What can we learn from this?

Image credit: Wikimedia Commons

Lesson 1: Security flaws are no surprise

Unfortunately, these issues are expected, as they are a predictable reality in the world of wireless communications. But there is a silver lining. This knowledge empowers us to establish and follow best practices. The key lesson here is not a news flash that security is critical. It is simply a reminder: under no circumstances should you rely on any one security method to protect your network from attacks.

A typical network follows the OSI 7-layer communication model*, and each of these layers can employ security measures. The layers include:

  1. Physical layer: The functions at the hardware level. The primary purpose of this layer is to define physical signals responsible for transmission through the medium that supports the communication.
  2. Data link layer: The layer responsible for defining the protocol for direct node-to-node bit-level data transfers. The protocols can include the 802.11 wireless protocols between the station and the access point. Communication types, such as Wi-Fi or Ethernet, can vary in this layer. The KRACK vulnerability occurred at this layer.
  3. Network layer: The layer responsible for handling data in a multi-node network and managing communications between hosts that employ various protocols. An example protocol is Internet Protocol (IP) version 4.
  4. Transport layer: The layer that handles flow control of data. This is typically seen as the TCP layer.
  5. Session layer: The layer that handles communication sessions and authentication via common application protocols.
  6. Presentation layer: The layer that converts incoming and outgoing data into another presentation format, and can decrypt encrypted data. This layer is typically where the SSL/TLS encryption streams occur.
  7. Application layer: The layer that handles formatted application data input and output with applications such as email clients and web browsers.

*Note that we’ve take some liberty with the definition of the TCP/IP protocols and the OSI 7-layer model. TCP/IP does not fit nicely into the OSI model. However, we find that using the OSI model is critical in reviewing security in networking and applications.

Lesson 2: Employ the “security in depth” best practice

In a truly secure application, security occurs at multiple layers, and minimally at the data link, transport and presentation layers. Your application’s security strategy must not rely on any one layer. Each of the layers in this model can and will fail, sometimes spectacularly.

Therefore, a best practice is to monitor and implement industry standard security methods in as many of your networking layers as possible. When a security vulnerability or attack targets one of the layers, you will then have other robust measures in place. These measures are your “get out of jail free” card when one layer is compromised.

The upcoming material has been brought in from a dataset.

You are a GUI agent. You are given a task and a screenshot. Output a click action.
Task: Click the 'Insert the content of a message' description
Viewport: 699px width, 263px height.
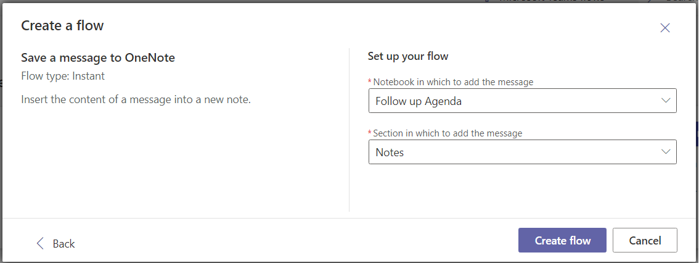(136, 99)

Let’s look at Wi-Fi and the KRACK vulnerabilities as an example. With Wi-Fi, your data is transmitted from your device to the access point, and no one can read or decode it. By contrast, if everyone is connected with a network hub you can effectively see each other’s traffic. The KRACK vulnerability, which affected all systems that implemented the WPA/WPA2 standard, allowed everyone to effectively see your traffic in the same manner, as if they were on the same wired network. With Wi-Fi (at the Transport layer), you can’t control a rogue station listening to the Wi-Fi radio signal. For this reason, you must have security protocols such as the WPA/WPA2 standard to encrypt the traffic. Further, if you also have the most up-to-date TLS session-level protocols,  you are protected even in the event of a Wi-Fi vulnerability.

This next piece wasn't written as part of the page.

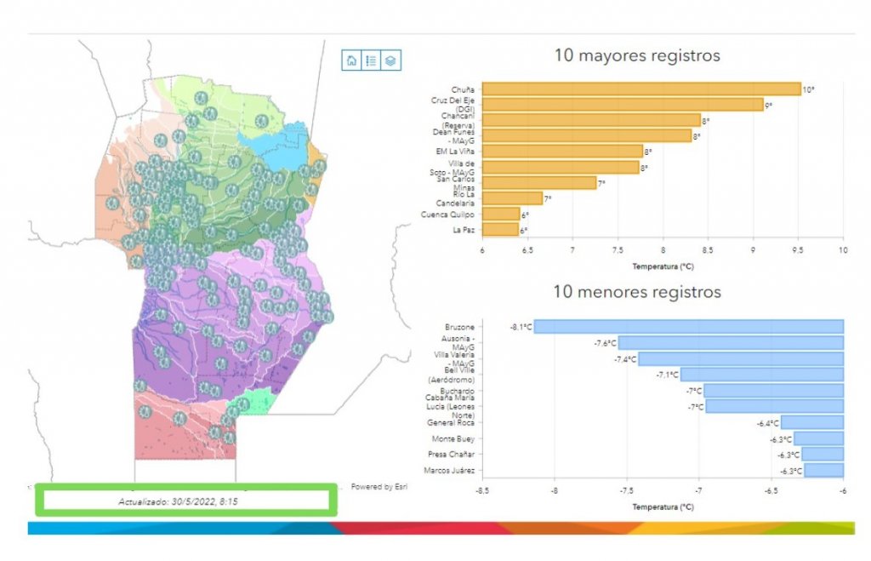
Task: Click the home icon to reset map view
Action: tap(351, 60)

Lesson 3: The lifetime of every security measure is limited

Security methods do expire. Since security vulnerabilities can and do occur on a frequent basis (typically measured in months, not years), the standards for protecting our networks and data must be updated regularly. The networking industry has been repeatedly­­ hit with headline makers, such as the POODLE issue that compromised SSL and TLS 1.0, as well as many other attacks on authentication, certification and verification methods across multiple layers and communication methods.

As the security protocols and standards change, it is up to enterprises and their network managers to employ those updates to protect their systems and networks.

Lesson 4: Work with product vendors who are committed to security

Because security requires a multi-pronged approach, not only is it important to ensure that your networking policy is robust, but also that the products you incorporate into your systems are engineered for security.

Meet Digi TrustFence™

The TrustFence™ model, which Digi began putting in place to combat the rise of IoT security issues and concerns, incorporates security methods such as authentication throughout a product’s functionality. The TrustFence approach is two-fold:

  1. Develop products that incorporate features to mitigate the most common security vulnerabilities and attacks against devices.
  2. Commit to keeping up to date on security lifecycle continuous improvement.

Choosing products built on this model enables you to easily integrate device security, device identity, and data privacy capabilities into your systems and designs.

In summary

While being “bullet proof” may not be a realistic goal, it is critical to create a robust strategy that helps you prepare for and respond to security issues, before they occur and when they occur. This includes maintaining updated standards across multiple networking layers, and incorporating products that are engineered to adapt to security threats as they evolve.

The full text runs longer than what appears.